▶ [Material supplied]
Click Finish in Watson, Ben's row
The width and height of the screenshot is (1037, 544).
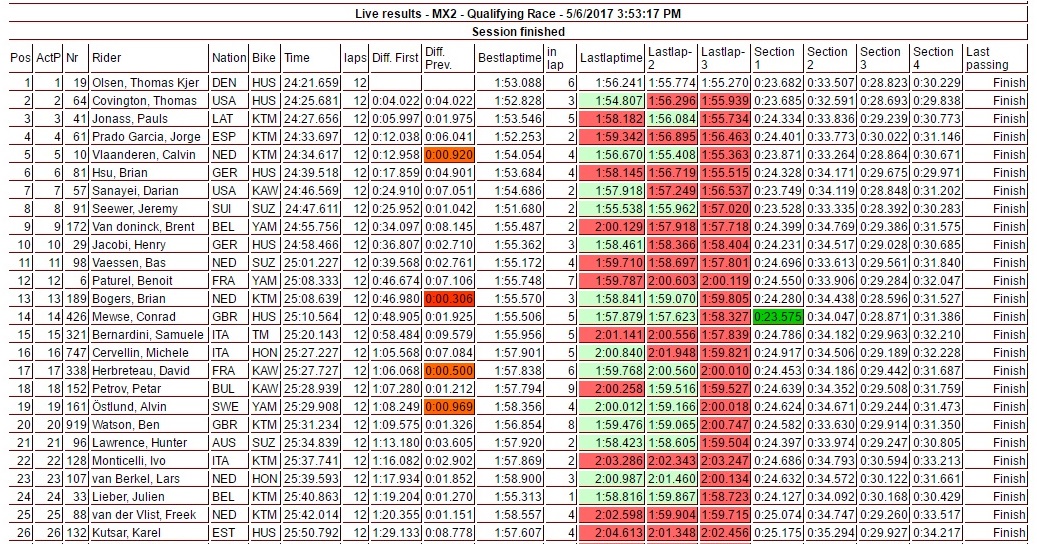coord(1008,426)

* * *

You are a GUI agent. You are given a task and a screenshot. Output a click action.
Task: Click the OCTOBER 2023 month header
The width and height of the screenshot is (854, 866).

▶ [What to produce] In the records above, find the line with "You are a GUI"; write out exactly that line and each one after it, stopping after the line with "The width and height of the screenshot is (854, 866).".

▶ [Answer section]
You are a GUI agent. You are given a task and a screenshot. Output a click action.
Task: Click the OCTOBER 2023 month header
The width and height of the screenshot is (854, 866).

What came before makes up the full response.